Marketing & Communications Centre > Marketing Essentials > Help Sheets > Following up your Media Release and Ensuring it Hits the Mark

Following up your Media Release and Ensuring it Hits the Mark

Other help sheets in this section of the Media & Marketing Centre have looked at how your group can write a high-quality media release, as well as send it out to the media.

But writing and sending that media release for your group's big event, launch, activity or attraction is not the end of the story. You and your group can't afford to just sit back, rest on your laurels and hope that the inquiries start rolling in from the media.

You have to follow up your media release to make sure it has hit the mark.

The first thing you should do is ring the people who you sent the information to, even if it is just a very quick "have you got our release? Do you think you will be able to attend?" Or "Are you planning to do something with it?"

You want to ensure that your big media event turns into a small gathering of group members, with virtually no media coverage at all.

This help sheet sets out to provide you and your group with some handy tips on following up your media release to make sure your special event is as special as it can be.


Tips on Following up Your Media Release

  • Build and strengthen your media contacts.
Try not to send out releases addressed to just a media outlet without a reporter's name.

Knowing who to get in touch with at each media outlet is an important component of getting your event in the news - and a key step towards that is having an accurate and up-to-date media contact book.

The help sheet Creating Your Media Contact Book available at the Media & Marketing Centre, can give your group some ideas on how to do this.
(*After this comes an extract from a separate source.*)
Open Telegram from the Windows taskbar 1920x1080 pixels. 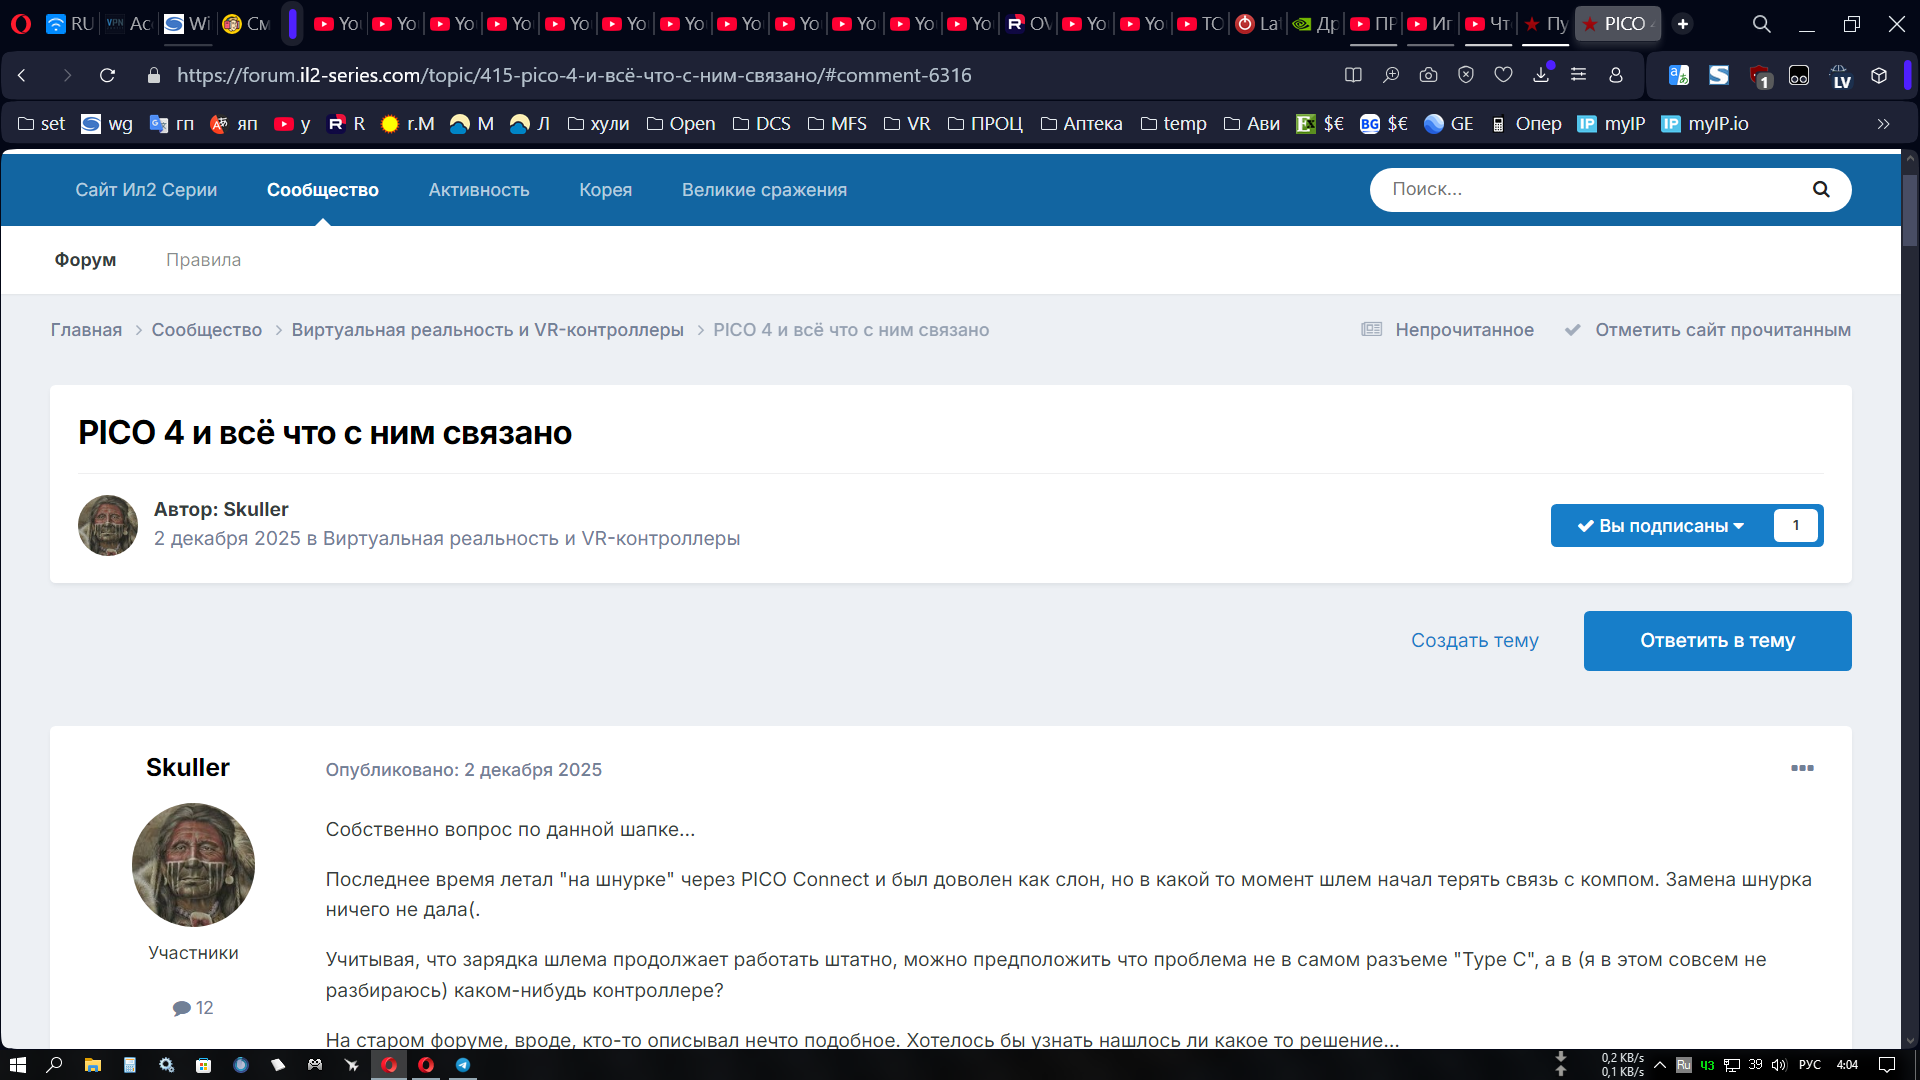click(x=463, y=1065)
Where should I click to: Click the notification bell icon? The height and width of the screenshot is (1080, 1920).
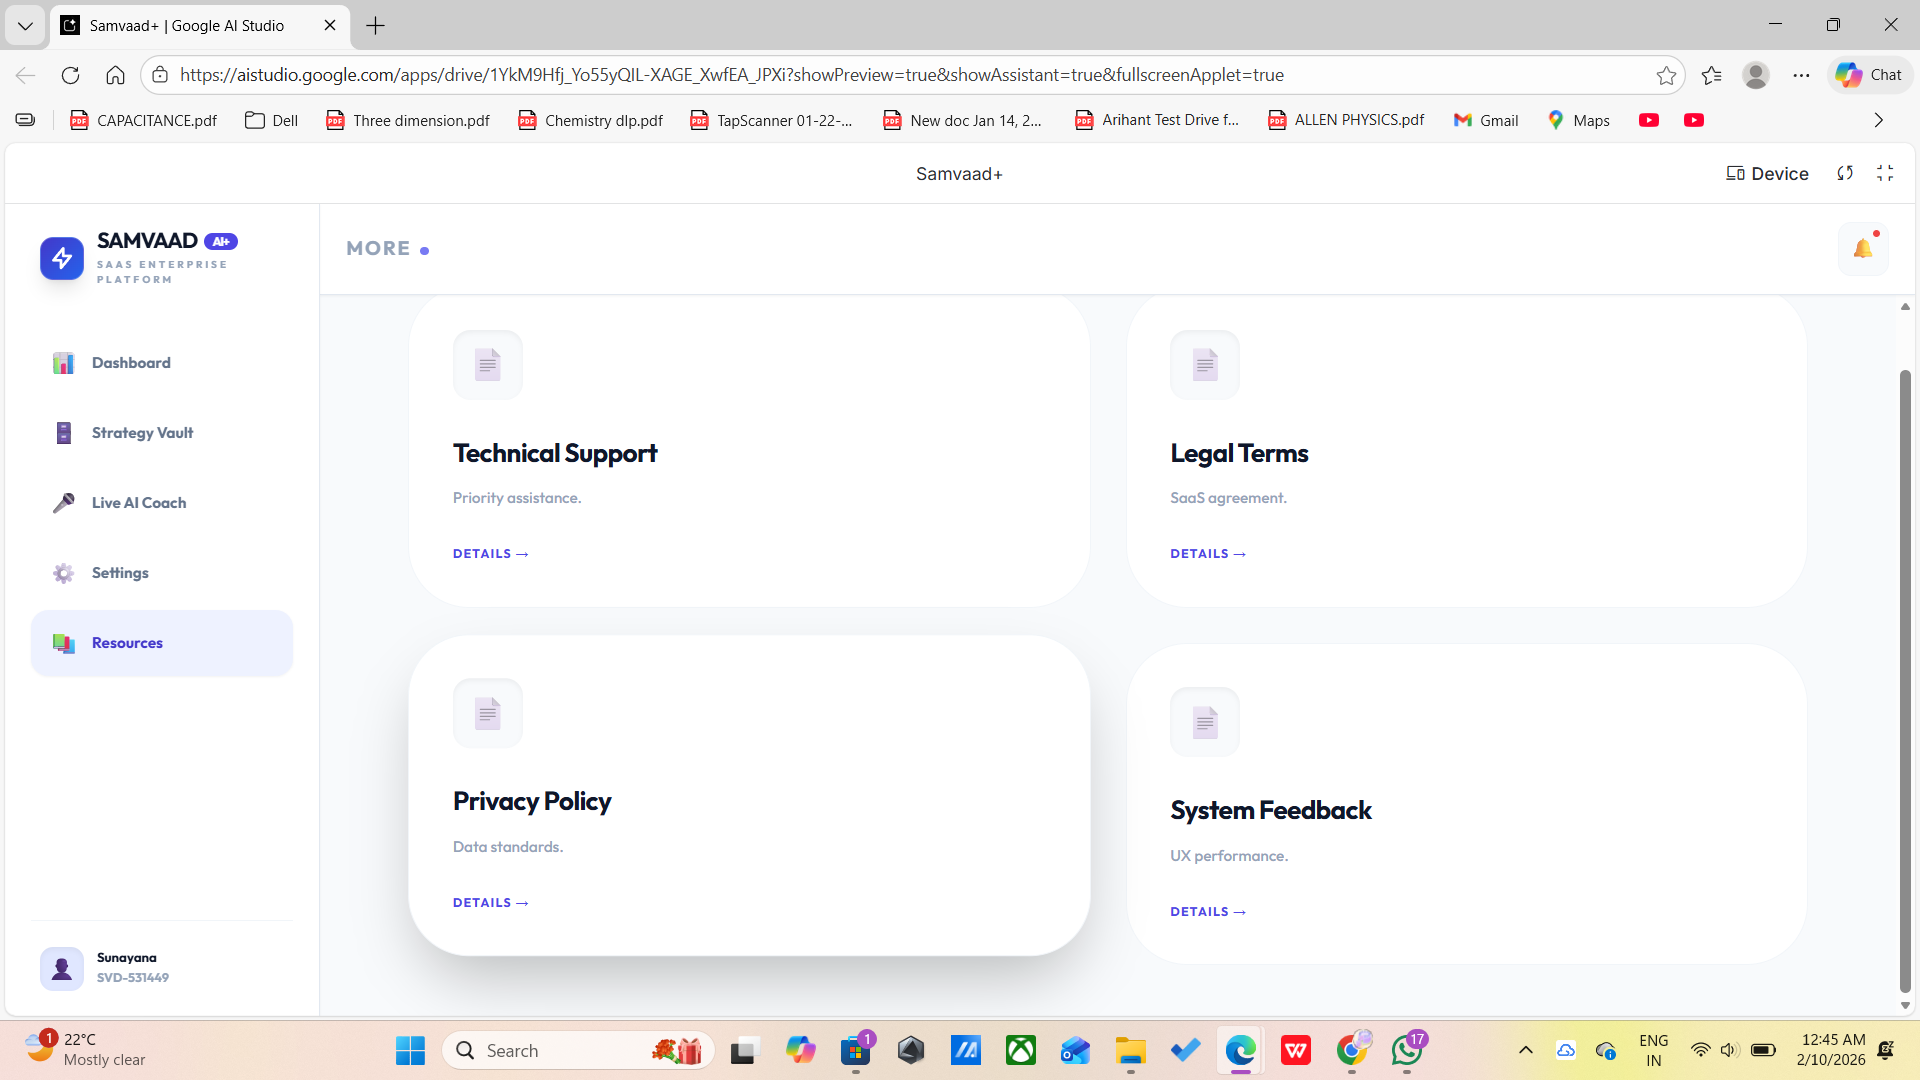pyautogui.click(x=1862, y=248)
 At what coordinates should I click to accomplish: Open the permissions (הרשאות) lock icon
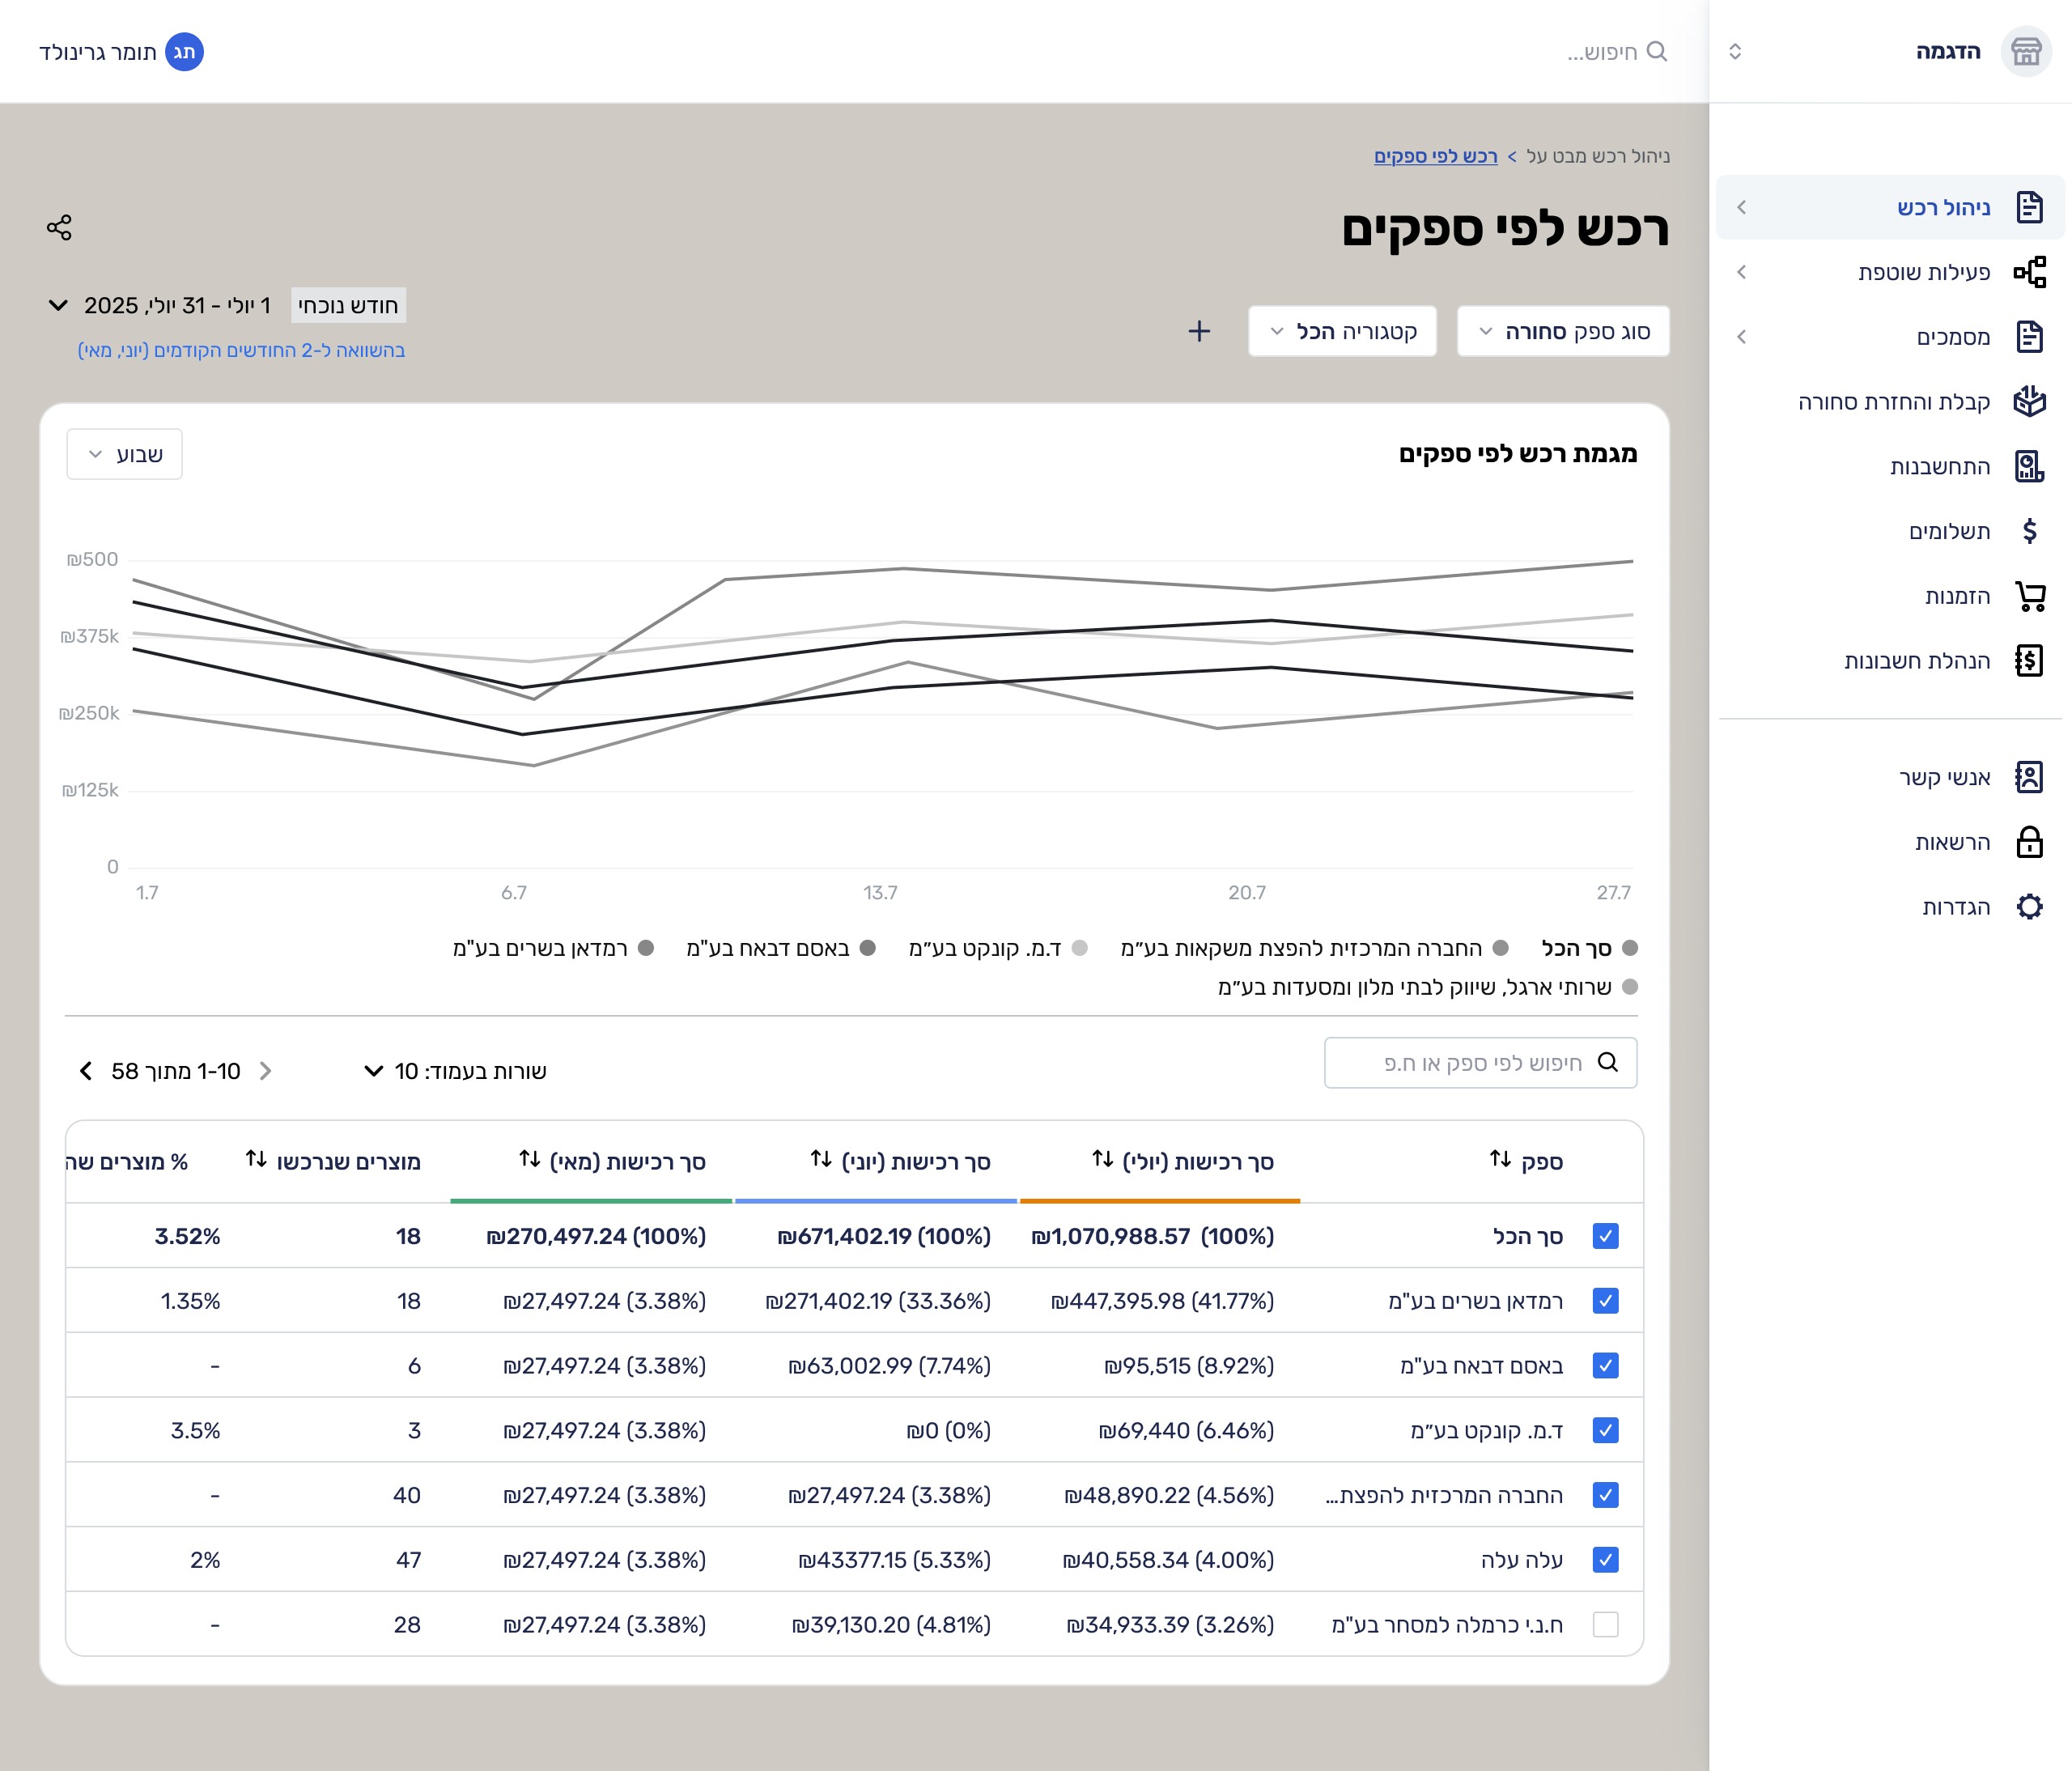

  • Understand that a media organisation is made up of many different sections who may not pass on your information.
In some media outlets, the Editor is also the Features editor, the sports editor, the Arts Editor, photographer and medical reporter. In bigger organisations, all of these positions are held by different people who might be working in different parts of the building.

One fax to the Chief of Staff might not find its way to the Arts Editor who you REALLY want to receive your information. Or to the Picture Editor who loves the quirky picture idea even though the Chief of Staff has dismissed the release as a possible news story.

The more you target the right reporter or right section, the closer you are to finding the person most likely to be interested in your release.

  • Ring the media outlet after you've sent through your group's press release, and talk to the right person.
Either ask for the person you sent the release to, or for the person who actually received it. They may not be one and the same due to staff changes or holidays, for example. Don't hassle but do find out if they are covering or intend to use it.

  • Be willing to help - fax another copy of the press release, provide information and give an interview, or show your willingness to set up a photo opportunity to go with your story.
The chance for a photo opportunity either at the event or set up beforehand could provide a big boost to any story about your partnership and its activities.
Also if they want a case study, statistics or examples, try and provide.

  • Offer up something if they can't make it to the event itself.
Also think about sending more information out to the journalist after the event. Some people can't get there but are happy to report what happened. Or to use a photo.

  • Remember that journalists can get busy - particularly local or suburban newspaper journalists - and news priorities change all the time.
Reporters can often have a lot of stories, commitments and tasks going on at once - for example, one journalist at a local newspaper could have anywhere between 7-15 stories on the go at the same time, maybe more.

This means they are less likely to go to every event. Also news priorities can change at a minute's notice with a major (or more important) story. That's the reality of news.

  • Accept "No" for an answer but also try and learn from every experience.
Sometimes you do everything right and the reporter isn't interested. Sometimes they are interested, do cover a story and it still doesn't get a run. That happens - a lot!

The media are limited by time and space, and often simply can't cover everything put in front of them. For every story that gets a run, there are many more that don't. For every event they go out to, there are many more they could have covered.

While stalking is an offence and you don't want to become a serial pest, it is worth asking the journalist for a minute of their time to find out what you can do better next time.

Not only does it show to the journalist that you are serious about getting media coverage (and flag with him or her that you are likely to contact them again), but it is a great way to get constructive feedback on what you are doing.